Niepewny los ogródków działkowych na Łazarzu
Przyszłość ogródków działkowych przy ulicy Klaudyny Potockiej na Łazarzu stoi pod znakiem zapytania. Trwają prace nad zmianą studium zagospodarowania przestrzennego tego miejsca, a właściciele boją się, że działki zostaną zabudowane.
Jedna z działek przy ulicy Klaudyny Potockiej należy od wielu lat do rodziny Pani Lidii Fudej. Pani Lidia boi się, że straci działkę - Nie będziemy mieli nic. Balkon w bloku jedynie - mówi działkowiczka. Strach działkowców budzą zmiany planowane w studium zagospodarowania przestrzennego. Na terenie działek mogą bowiem powstać bloki i sklepy. Mieszkańcy rozpoczęli już akcję zbierania podpisów pod sprzeciwem wobec takiego planu. Wśród mieszkańców jest radna Lidia Dudziak - To jest dla nas zupełna nowość. Tym bardziej, że nie wiedziała o tym nawet administracja ogródków - mówi radna Prawa i Sprawiedliwości.

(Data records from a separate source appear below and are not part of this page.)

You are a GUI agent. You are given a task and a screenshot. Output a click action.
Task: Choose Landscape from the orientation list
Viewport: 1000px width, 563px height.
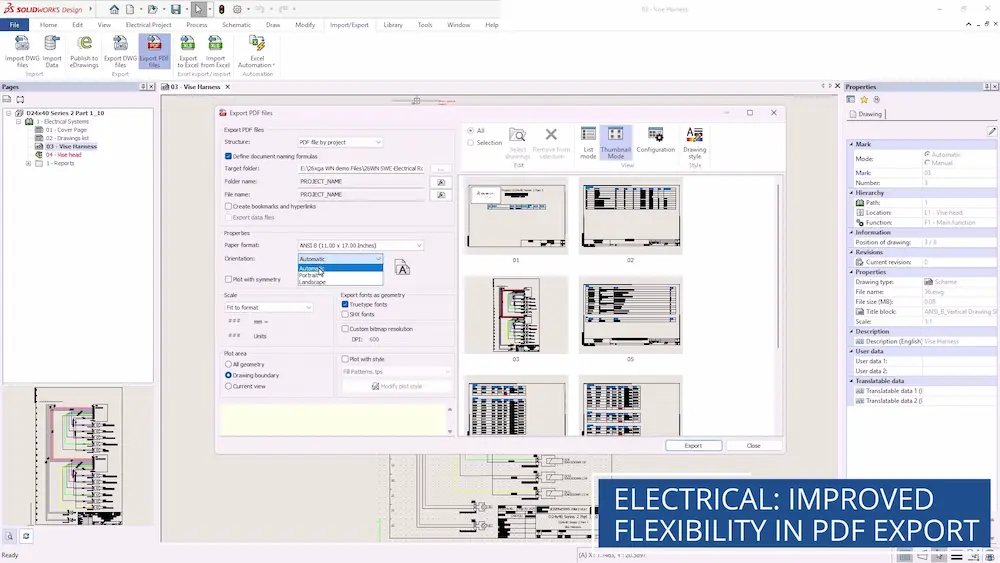point(313,282)
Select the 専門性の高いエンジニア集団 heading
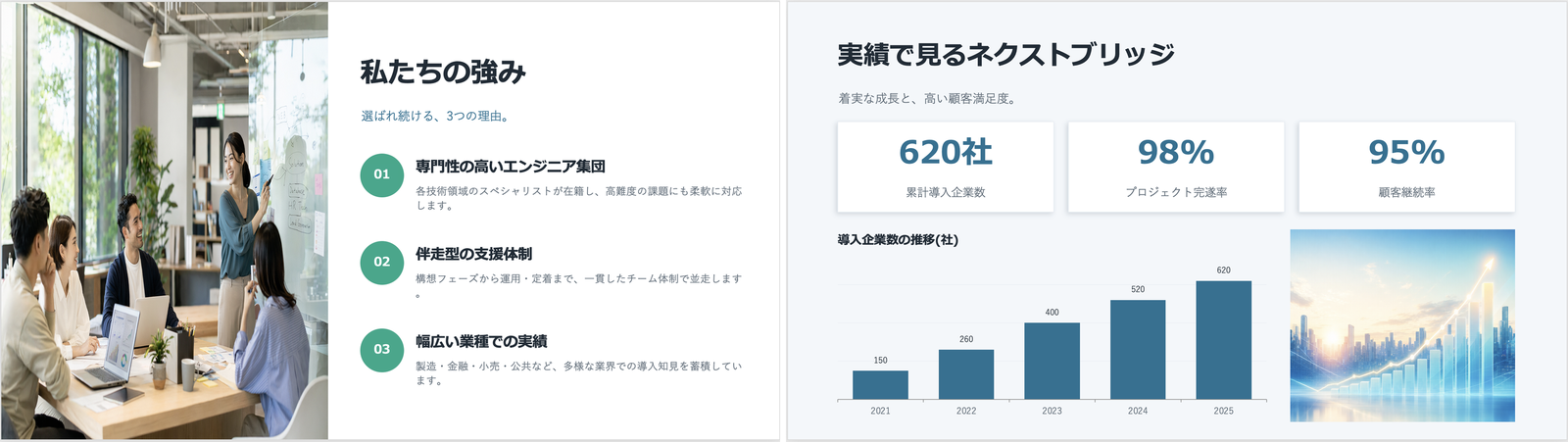 tap(511, 167)
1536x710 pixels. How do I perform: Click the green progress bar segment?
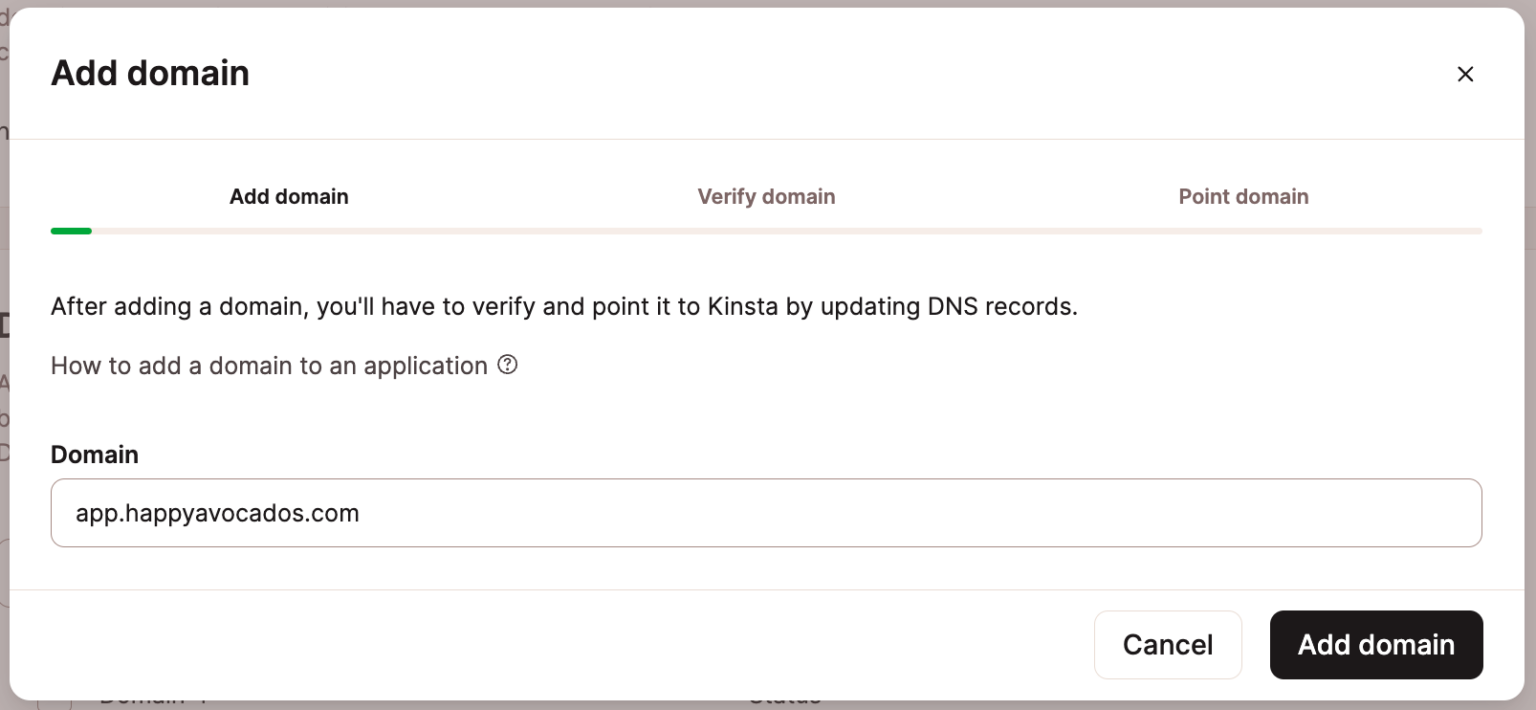70,230
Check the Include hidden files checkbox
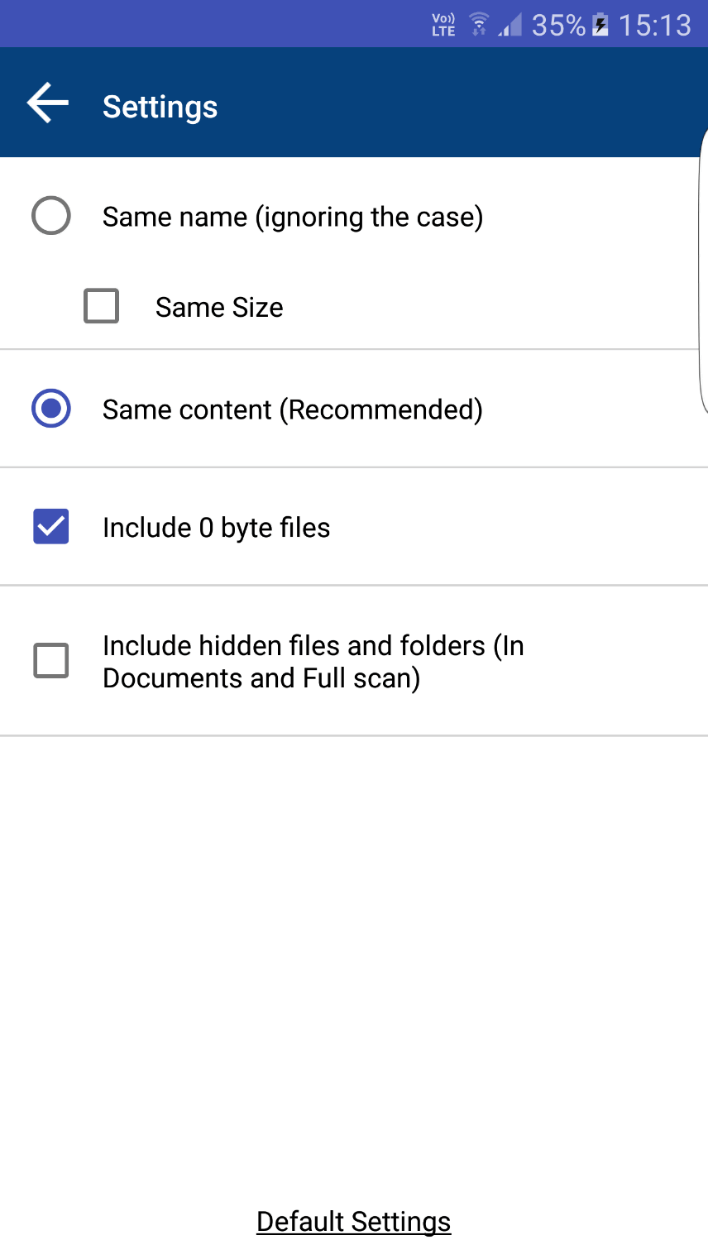This screenshot has height=1259, width=708. point(51,661)
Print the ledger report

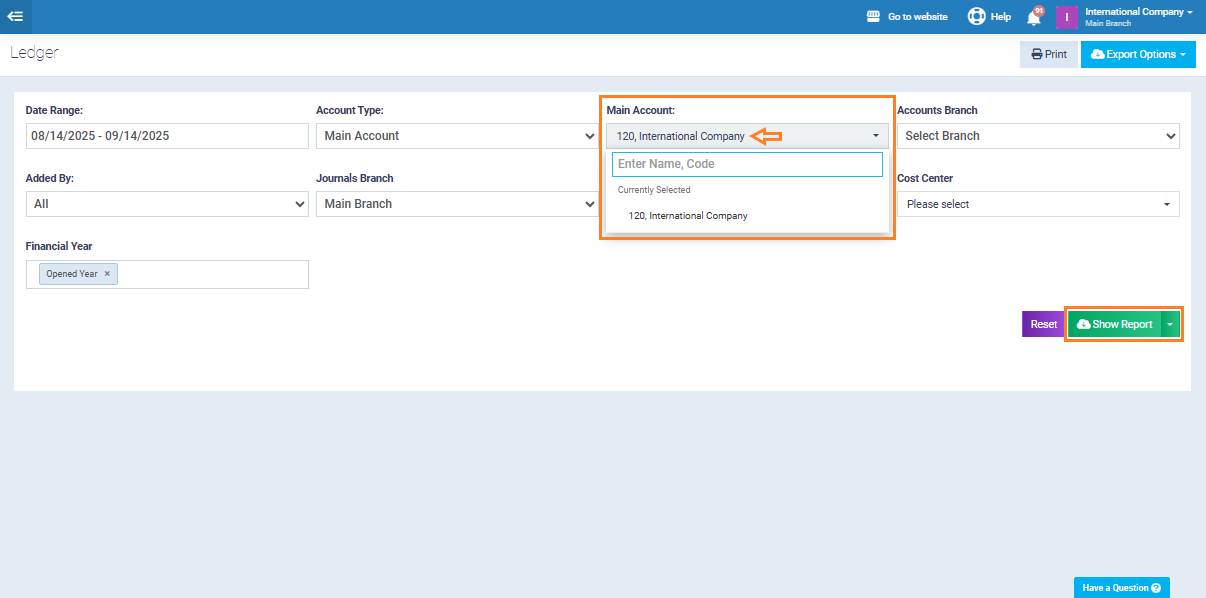point(1048,54)
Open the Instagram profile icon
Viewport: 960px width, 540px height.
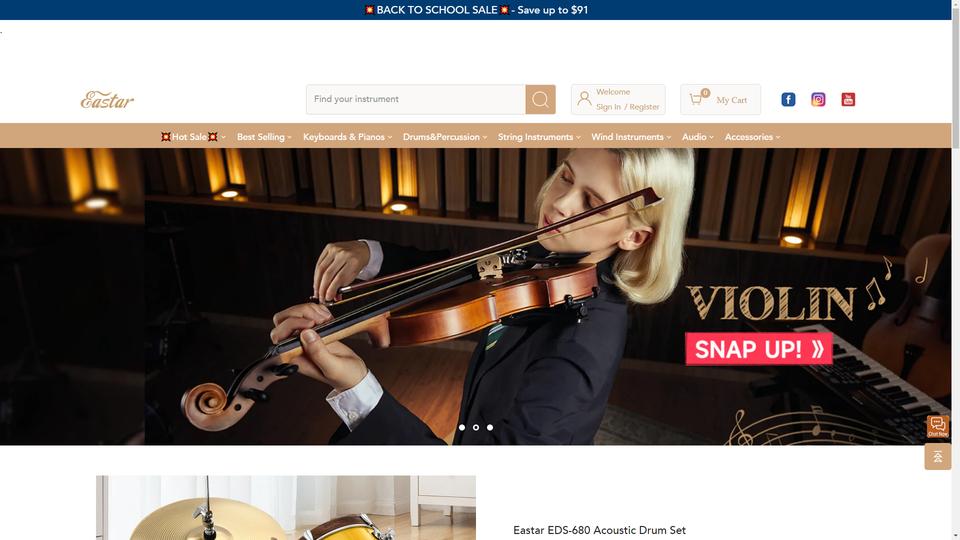tap(818, 99)
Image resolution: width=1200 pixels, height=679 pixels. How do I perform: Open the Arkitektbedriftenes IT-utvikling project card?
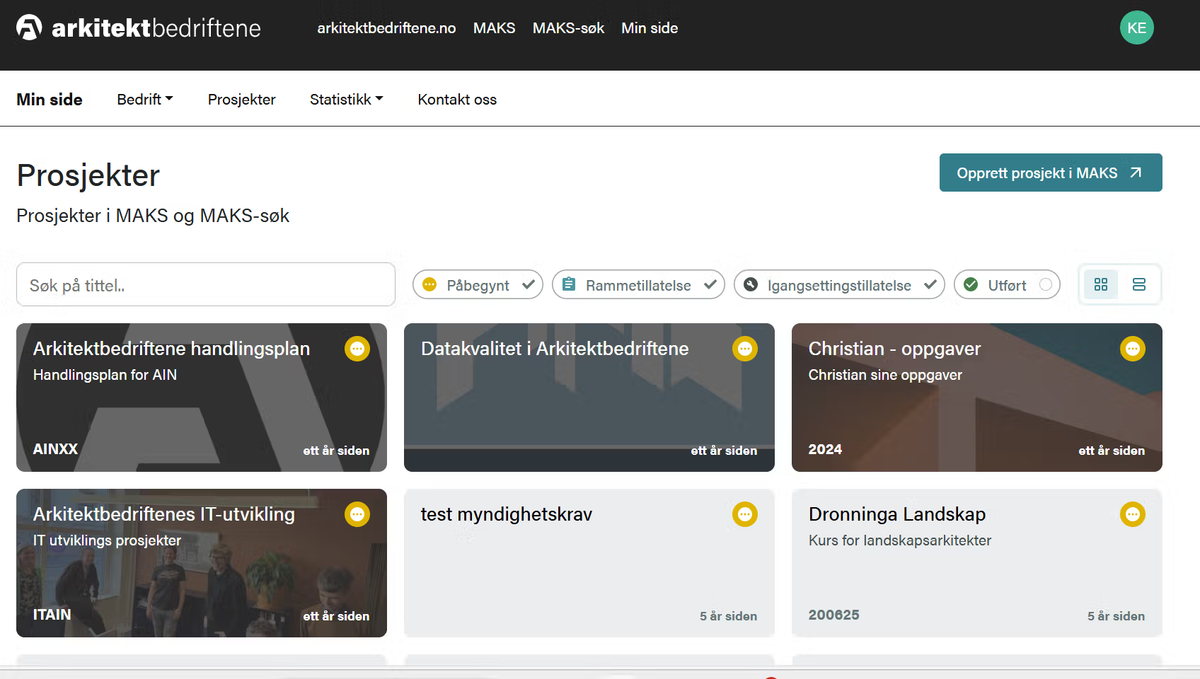coord(200,563)
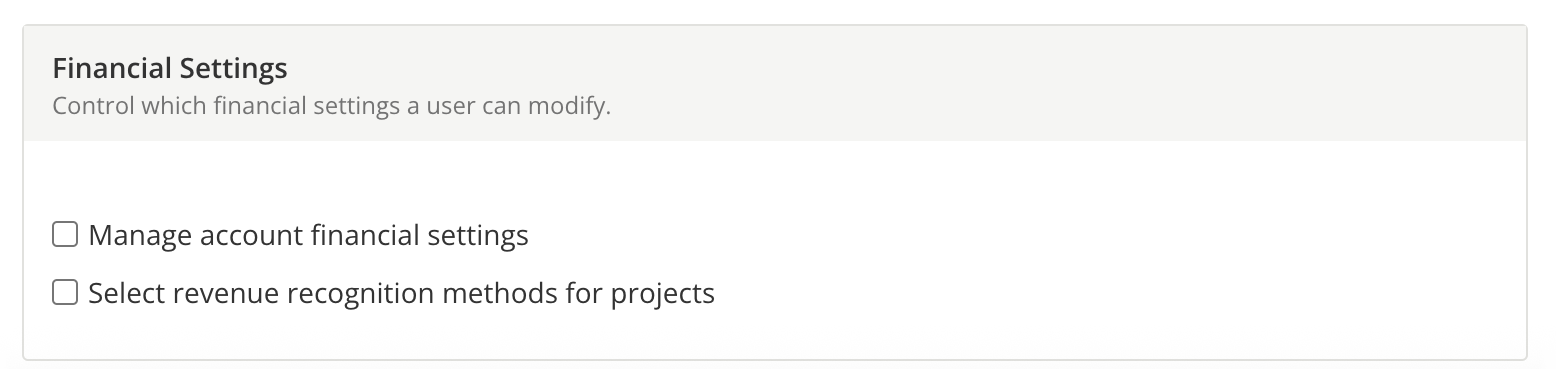Check the box beside Manage account settings
The image size is (1556, 390).
[65, 235]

Prezes ogródków działkowych ma żal do miasta, że nikt ich nie uprzedził o pracach nad studium zagospodarowania. Z ogródków korzysta niemal dwieście osób. Regularnie są tu organizowane zajęcia dla przedszkolaków. Wielu mieszkańców w tym roku postawiło nowe domki. Miejscy radni uspokajają. Żeby studium było uchwalone, wcześniej musi być skonsultowane z mieszkańcami. Ostateczna decyzja o przyszłości tego terenu należy do rady miasta - Tak naprawdę decyzja zostanie podjęta dopiero w pierwszej połowie przyszłego roku. Na pewno po zasięgnięciu opinii działkowców, rady osiedla i generalnie mieszkańców dzielnicy - mówi Łukasz Mikuła, radny z Komisji Polityki Przestrzennej.